[START OF DOCUMENT EXCERPT]

Friday, May 15, 2009

Out of the Frying Pan

Wednesday I finished my semester's masterpiece, "A Sociolinguistic Approach to Teaching Academic Literacy to ESL Students."

But there was no time to catch my breath after finishing that big paper. The very same day there was an all-day teacher training to attend, a crash course in the nitty-gritty details of teaching composition at our university.

There are seven of us, brand-spanking-new university teachers, colleagues I will be seeing a lot of come fall.

It is the strangest thing, this university life. There is no permanence to it; people come and go-- your classmates, your colleagues, your students.

Half of my graduate program cohort is graduating tomorrow, and half of us have another semester to go. The people without children blazed through, while the parents are doing it at a different pace. A couple of my undergraduate friends are graduating too. All in all, I have seven friends graduating.

The energy is building on campus, as you can imagine. As I was driving away today-- from the second all-day teacher training session-- the traffic was unpleasant, out-of-towners doing erratic things at all the intersections. I was happy to get out of there.

There will be no more of those trainings again until August, until which I have to plan out my class, plan each day's lesson, write the syllabus, choose the readings. The powers that be have assigned us a textbook from which to choose readings. I had different ideas, but I think I can make this work.

For summer work, I am applying at the Immersion English Language Institute, where I hope to teach English to foreign students. I never did hear back from CR, after submitting the best resume, cover letter, references and transcript of my life, they never even called me in for an interview. I am still not sure what to make of that.

So life moves forward. I will be glad when the festivities of graduation, the receptions and parties, are over so I can breathe the huge sigh of relief that I survived yet another semester of grad school. One more class and a thesis to go. I'm tired.


Anonymous said...

"It is the strangest thing, this university life. There is no permanence to it; people come and go-- your classmates, your colleagues, your students."

Yes. Whatever Arcata was in the years before 1913, it is the home of impermanence now. The friendships you make are real and wonderful, but then so many of your friends disperse to other parts of the globe.

[END OF DOCUMENT EXCERPT]
[START OF INFORMATION GIVEN]

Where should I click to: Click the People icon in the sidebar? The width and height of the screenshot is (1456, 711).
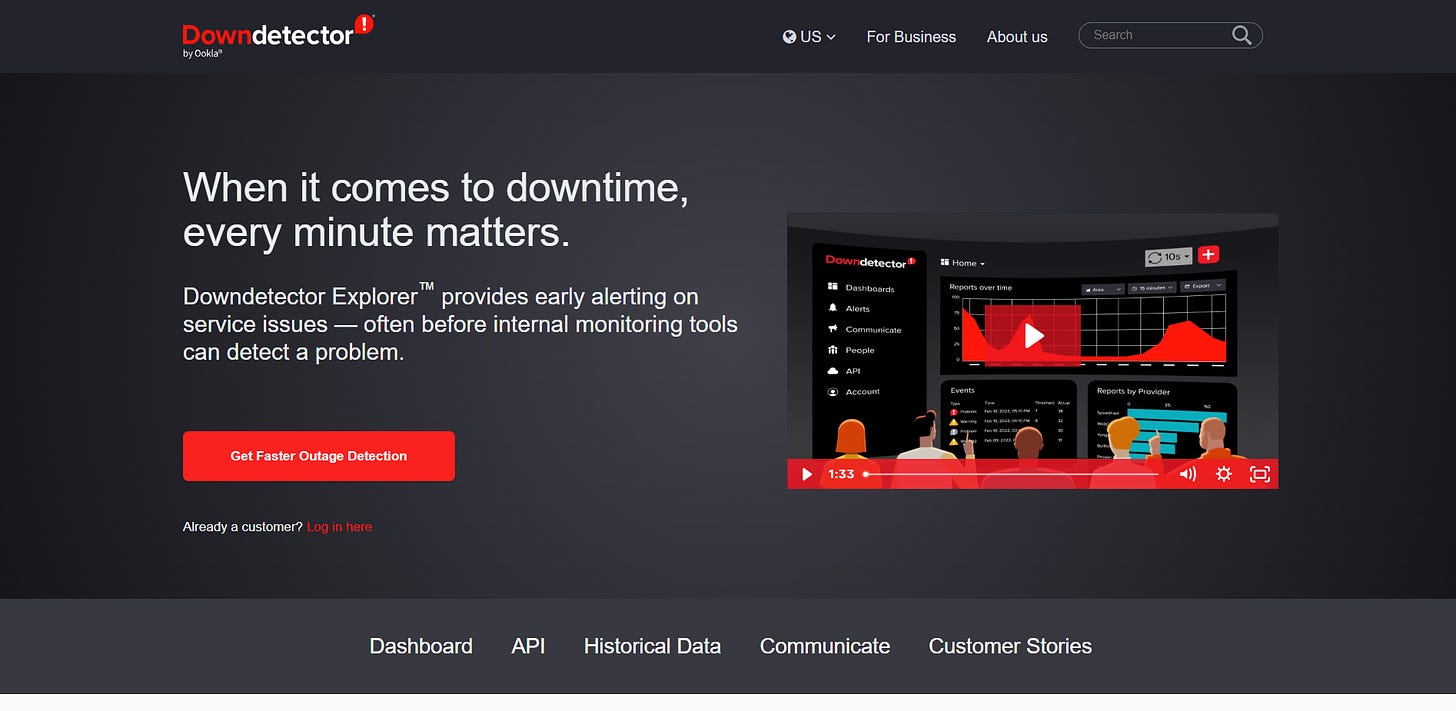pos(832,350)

[END OF INFORMATION GIVEN]
[START OF INFORMATION GIVEN]

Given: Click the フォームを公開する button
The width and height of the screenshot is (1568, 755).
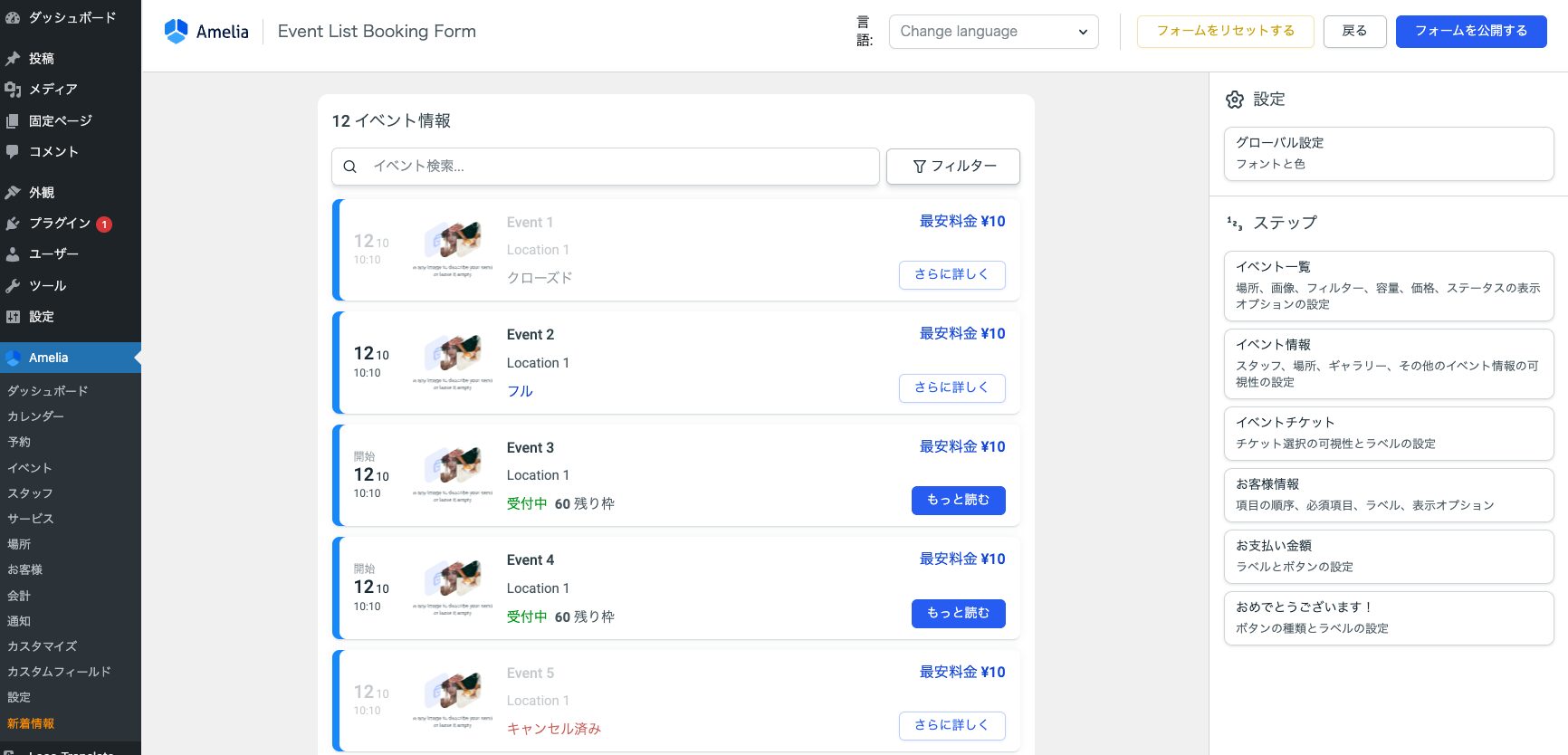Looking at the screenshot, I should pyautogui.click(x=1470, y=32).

[END OF INFORMATION GIVEN]

* [PROBLEMS TO SOLVE]
1: Print the blog post on grad school life verbatim, starting at the words "But there was" and stopping after the words "seven friends graduating.".
2: Pick up the blog post on grad school life after its last sentence and continue writing it.

* [SOLVED TASKS]
1:
But there was no time to catch my breath after finishing that big paper. The very same day there was an all-day teacher training to attend, a crash course in the nitty-gritty details of teaching composition at our university.

There are seven of us, brand-spanking-new university teachers, colleagues I will be seeing a lot of come fall.

It is the strangest thing, this university life. There is no permanence to it; people come and go-- your classmates, your colleagues, your students.

Half of my graduate program cohort is graduating tomorrow, and half of us have another semester to go. The people without children blazed through, while the parents are doing it at a different pace. A couple of my undergraduate friends are graduating too. All in all, I have seven friends graduating.

2:
Ah well. It's OK. It's just another adjustment to make, and a much less traumatic adjustment than others we have made.

It's just life in a college town. Think of it as part of its charm.

Anonymous said...

I remember how exhausted I would be at the end of the semester. But I also remember how excited I would be to start again.

I'm experiencing a bit of school envy reading this;>

Indie said...

Anonymous, that is a wonderful line: Arcata is the "home of impermanence." Wow, wow, wow. I really like that. You should write a poem or something with that title. I wish I'd thought of it!!!!

It's a good thing there is facebook to shrink the distance a little.

Kym, at the moment I can't imagine why anyone would envy the way I feel, but thanks for the reminder about the beginning of the semester excitement that is around the corner.

Anonymous said...

Thank you, Indie. If you'd like, you can title your first book "The Home of Impermanence."

All I ask is that you give me credit for the phrase. (I'll tell you my real name just prior to publication.)

Is it a deal?

beachcomber said...

I agree with Kym...I remember that, even in elementary school, how we couldn't WAIT for the end of the year/semester but would begin to 'play school' more as the summer progressed because we missed it. I think that just gets more intense as we get older, taking college classes and beyond.

Having worked at HR at CR, I can tell you that the application pile becomes very high with faculty searches. Here's hoping yours radiates in the pile and floats its way to the top.

Anonymous said...

A whole week has gone by, Indie. What's been happening?

Indie said...

Beachcomber, that is funny! I remember playing school in the summer, too, now that you mention it.

The job in question is called Student Development Adviser, by the way.

Anonymous, spurred by your interest, I wrote a new blog entry. Thank you for caring enough to keep up with what's going on! :-)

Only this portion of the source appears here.